• _DATA SUPPLIED_:
○ ○ ○
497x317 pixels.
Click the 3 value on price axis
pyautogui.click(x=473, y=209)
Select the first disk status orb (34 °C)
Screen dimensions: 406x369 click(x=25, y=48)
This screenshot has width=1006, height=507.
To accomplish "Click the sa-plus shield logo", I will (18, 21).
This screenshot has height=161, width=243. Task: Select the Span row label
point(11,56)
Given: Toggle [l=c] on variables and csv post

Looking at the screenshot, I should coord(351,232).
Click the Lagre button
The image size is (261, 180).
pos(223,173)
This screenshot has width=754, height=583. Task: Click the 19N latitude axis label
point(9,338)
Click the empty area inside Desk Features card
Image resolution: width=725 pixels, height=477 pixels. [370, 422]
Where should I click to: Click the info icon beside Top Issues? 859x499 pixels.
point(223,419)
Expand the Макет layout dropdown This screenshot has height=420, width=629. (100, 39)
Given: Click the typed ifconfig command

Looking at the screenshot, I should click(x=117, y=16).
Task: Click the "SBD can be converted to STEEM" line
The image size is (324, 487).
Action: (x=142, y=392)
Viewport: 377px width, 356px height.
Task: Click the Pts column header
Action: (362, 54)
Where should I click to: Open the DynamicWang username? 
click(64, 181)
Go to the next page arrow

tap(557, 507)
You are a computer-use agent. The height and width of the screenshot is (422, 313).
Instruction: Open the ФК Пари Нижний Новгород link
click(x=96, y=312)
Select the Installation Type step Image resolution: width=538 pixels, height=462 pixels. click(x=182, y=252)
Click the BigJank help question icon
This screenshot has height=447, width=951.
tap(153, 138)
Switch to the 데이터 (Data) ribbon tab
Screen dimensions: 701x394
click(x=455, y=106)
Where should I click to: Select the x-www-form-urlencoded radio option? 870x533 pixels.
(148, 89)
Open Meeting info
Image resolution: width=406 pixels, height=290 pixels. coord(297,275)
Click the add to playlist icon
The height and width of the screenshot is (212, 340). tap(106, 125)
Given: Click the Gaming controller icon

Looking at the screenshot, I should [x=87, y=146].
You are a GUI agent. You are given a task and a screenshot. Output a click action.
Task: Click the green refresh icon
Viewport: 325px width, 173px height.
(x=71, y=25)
○ ○ ○
• _EXERCISE OBJECTIVE_:
The entire listing is to be retyped exactly.

• _ANSWER BELOW_:
497x317 pixels.
Click the 3 value on price axis
pyautogui.click(x=473, y=209)
Select the first disk status orb (34 °C)
Screen dimensions: 406x369 click(x=25, y=48)
This screenshot has width=1006, height=507.
To accomplish "Click the sa-plus shield logo", I will (18, 21).
This screenshot has height=161, width=243. Task: Select the Span row label
point(11,56)
Given: Toggle [l=c] on variables and csv post

Looking at the screenshot, I should coord(351,232).
Click the Lagre button
The image size is (261, 180).
pos(223,173)
This screenshot has width=754, height=583. Task: Click the 19N latitude axis label
point(9,338)
Click the empty area inside Desk Features card
Image resolution: width=725 pixels, height=477 pixels. [370, 422]
Where should I click to: Click the info icon beside Top Issues? 859x499 pixels.
point(223,419)
Expand the Макет layout dropdown This screenshot has height=420, width=629. (100, 39)
Given: Click the typed ifconfig command

Looking at the screenshot, I should click(x=117, y=16).
Task: Click the "SBD can be converted to STEEM" line
The image size is (324, 487).
Action: (x=142, y=392)
Viewport: 377px width, 356px height.
Task: Click the Pts column header
Action: (362, 54)
Where should I click to: Open the DynamicWang username? 
click(64, 181)
Go to the next page arrow

tap(557, 507)
You are a computer-use agent. The height and width of the screenshot is (422, 313).
Instruction: Open the ФК Пари Нижний Новгород link
click(x=96, y=312)
Select the Installation Type step Image resolution: width=538 pixels, height=462 pixels. click(x=182, y=252)
Click the BigJank help question icon
This screenshot has height=447, width=951.
tap(153, 138)
Switch to the 데이터 (Data) ribbon tab
Screen dimensions: 701x394
click(x=455, y=106)
Where should I click to: Select the x-www-form-urlencoded radio option? 870x533 pixels.
(148, 89)
Open Meeting info
Image resolution: width=406 pixels, height=290 pixels. coord(297,275)
Click the add to playlist icon
The height and width of the screenshot is (212, 340). tap(106, 125)
Given: Click the Gaming controller icon

Looking at the screenshot, I should [x=87, y=146].
You are a GUI agent. You are given a task and a screenshot. Output a click action.
Task: Click the green refresh icon
Viewport: 325px width, 173px height.
(x=71, y=25)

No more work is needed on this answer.